# [YOUR OBJECTIVE]
Records follow. Print exactly the lines from the one that has "Image resolution: width=229" through the one that has "Task: Turn on the ETFs toggle switch", inclusive, and omit the pictures.

# [EXERCISE INPUTS]
* * * *

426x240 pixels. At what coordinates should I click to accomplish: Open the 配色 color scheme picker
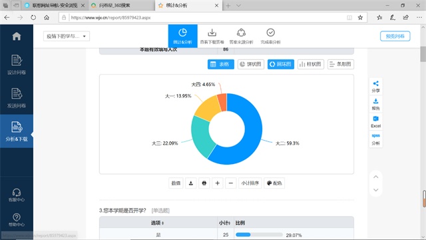click(274, 183)
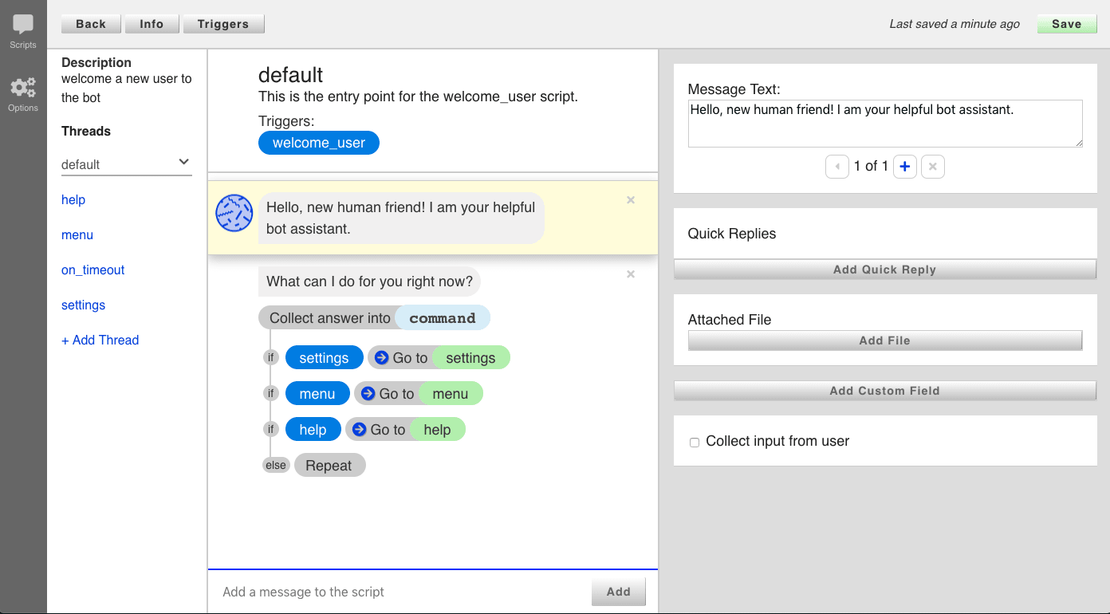
Task: Delete the current message variation with the X
Action: [933, 166]
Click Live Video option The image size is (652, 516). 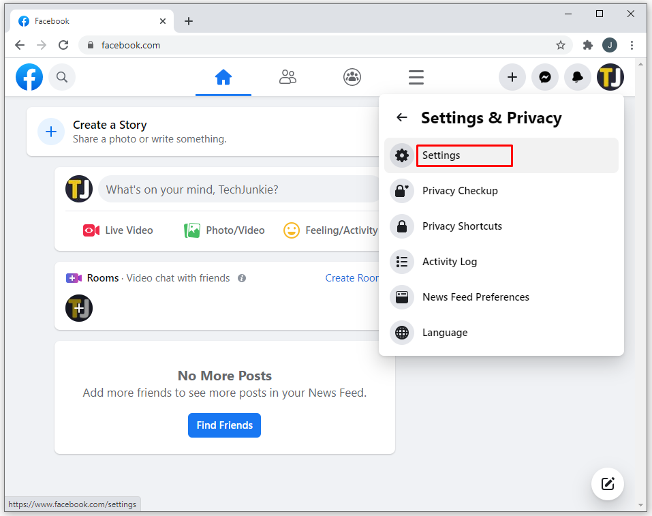119,230
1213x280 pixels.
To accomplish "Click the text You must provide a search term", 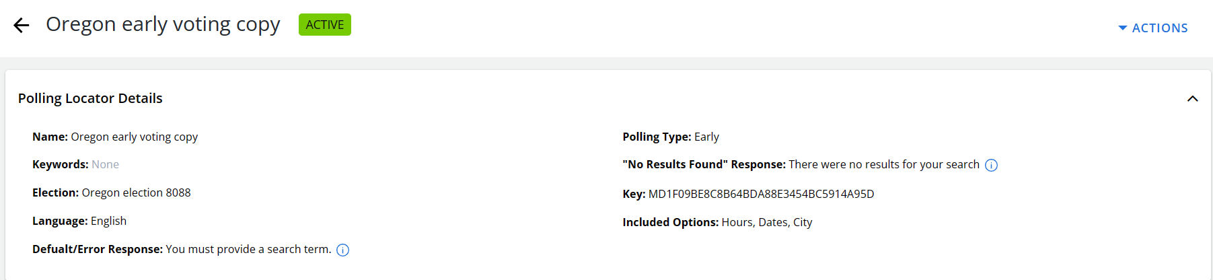I will [248, 249].
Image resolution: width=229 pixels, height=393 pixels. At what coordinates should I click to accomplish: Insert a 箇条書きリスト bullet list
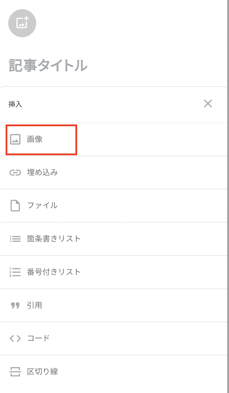pyautogui.click(x=54, y=239)
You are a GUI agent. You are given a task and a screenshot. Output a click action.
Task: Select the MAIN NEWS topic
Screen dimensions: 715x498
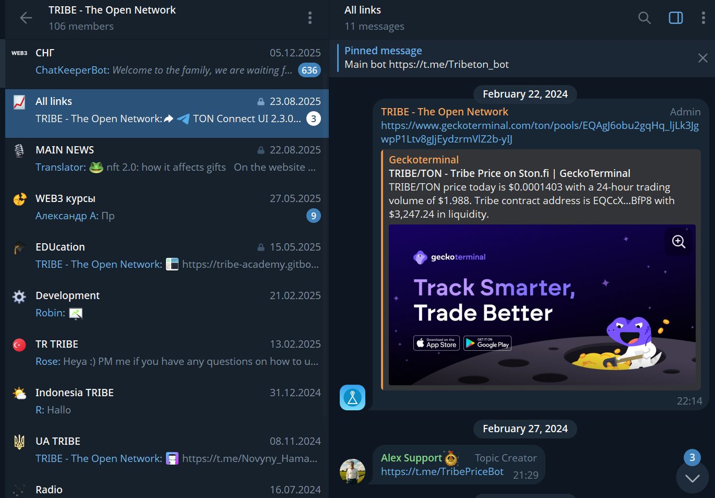point(167,159)
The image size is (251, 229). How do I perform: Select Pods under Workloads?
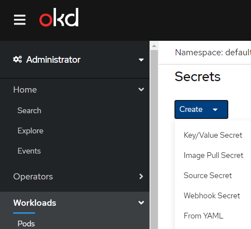(26, 224)
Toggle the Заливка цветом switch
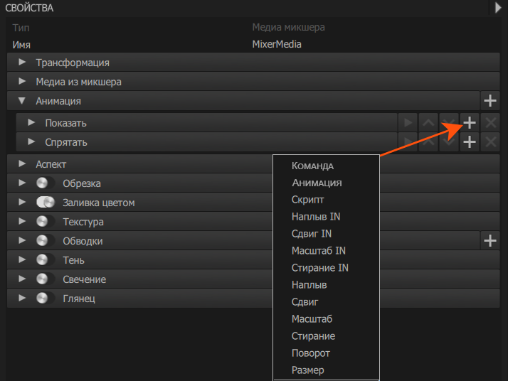The height and width of the screenshot is (381, 508). click(x=46, y=203)
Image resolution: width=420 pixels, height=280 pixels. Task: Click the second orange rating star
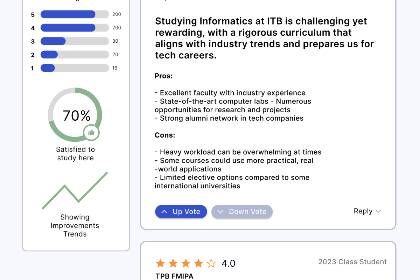click(173, 263)
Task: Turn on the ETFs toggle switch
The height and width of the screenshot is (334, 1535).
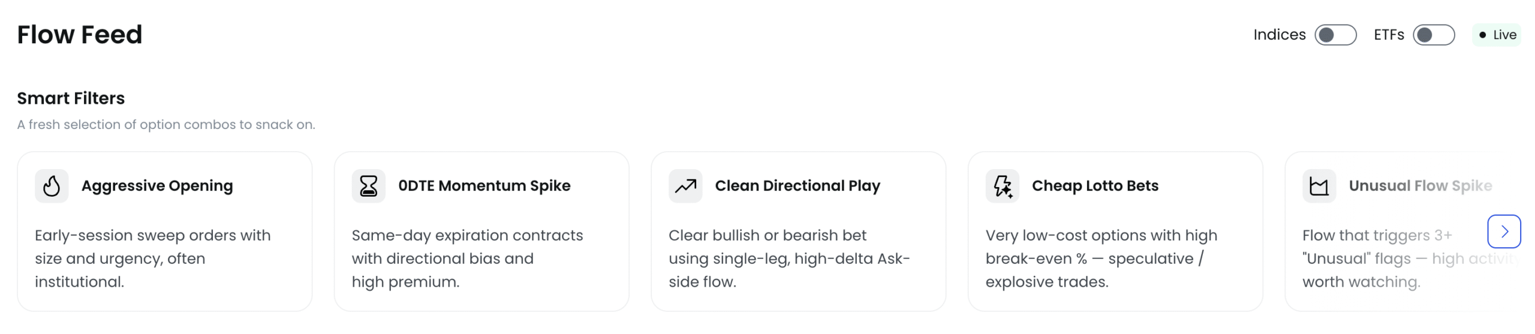Action: 1433,35
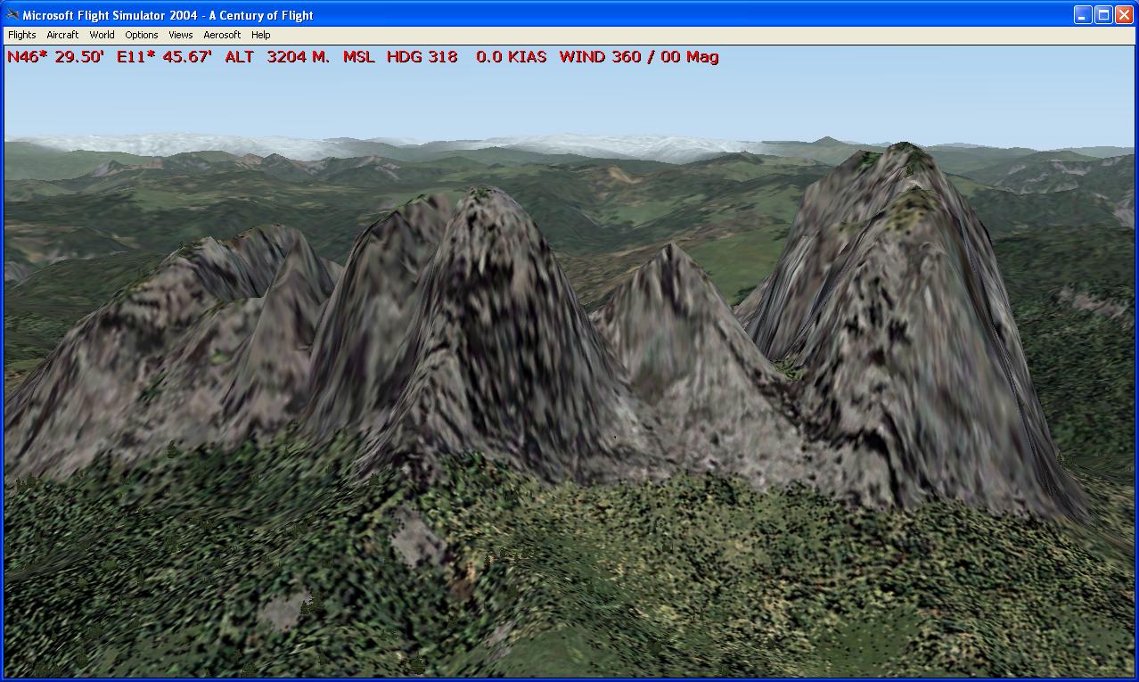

* * * *

# [ANSWER TO THE PROBLEM]
Image resolution: width=229 pixels, height=393 pixels. At what coordinates should I click to accomplish: Insert a 箇条書きリスト bullet list
pyautogui.click(x=54, y=239)
You are a GUI agent. You are given a task and a screenshot. Output a click action.
Task: Select the MAIN NEWS topic
Screen dimensions: 715x498
point(167,159)
The image size is (251, 229). How do I perform: Select Pods under Workloads?
(26, 224)
Toggle the Заливка цветом switch
The height and width of the screenshot is (381, 508). click(x=46, y=203)
Image resolution: width=420 pixels, height=280 pixels. Task: Click the second orange rating star
click(173, 263)
Task: Turn on the ETFs toggle switch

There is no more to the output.